LOUISVILLE, Ky. (BP)–As Henlee Barnette sees it, Christians spend more money on coffee and Coke than they do on missions.

But if the Islamic world is to be won to Christ, the church’s priorities must change.

The former Southern Baptist Theological Seminary ethics professor joined a diverse group of theologians, pastors and professors at Southern Baptist Theological Seminary in Louisville, Ky., Feb. 6 to discuss the ethics of America’s war on terrorism. The panel discussed many issues, including the role of religion in the Sept. 11 attacks.

“We have a mandate, folks, and we haven’t made much out of it,” Barnette told the crowd of 550, most of whom were Southern students. “We spend more money on Cokes and coffee and stuff like that than we give to missions. … We’ve got to see this thing in terms of a worldview.”
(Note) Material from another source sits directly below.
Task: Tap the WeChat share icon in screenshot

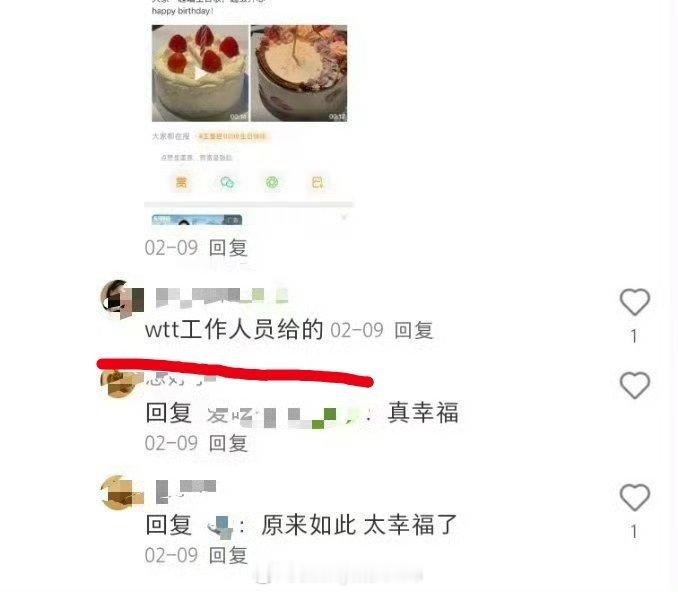Action: click(227, 182)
Joining Barnette on the panel were R. Albert Mohler Jr., president of Southern Seminary; Joe Phelps, pastor of Highland Baptist Church in Louisville; Mark Coppenger, pastor of Evanston (Ill.) Baptist Church and former president of Midwestern Baptist Theological Seminary; and Kenneth Magnuson, assistant professor of Christian ethics at Southern. Russell Moore, instructor of theology at Southern, served as moderator.

The panel discussion, titled “Onward Christian Soldiers? Christian Witness in a Time of Terror,” was sponsored by the seminary’s Carl F.H. Henry Institute for Evangelical Engagement.

Although the panelists were not unified in their beliefs on war ethics, they all agreed the Christian church must spread the gospel in the Islamic world.

When speaking of Islam, Christians must keep the church and state separate, Mohler said.

“I don’t want America to declare war on Islam,” he said. “That’s not America’s business. America needs to tend to establishing a just order. America and the church are not the same thing, and we both better keep that clear. The church has a mission, and our mission as the church is not to take up an army against Islam, but to preach the gospel.”

Christianity and Islam, Mohler said, have very different worldviews.

“It doesn’t take a theologian to see that we have two fundamentally different worldviews here,” he said. “… As I said in a chapel sermon here, the biggest threat from Islam is not that it leads a person to kill other human beings; it’s that it kills the soul. It is an anti-gospel. It is a way that leads to destruction and death.”

Barnette said Jesus’ worldview could be summed up in the Great Commission (Matthew 28:19-20).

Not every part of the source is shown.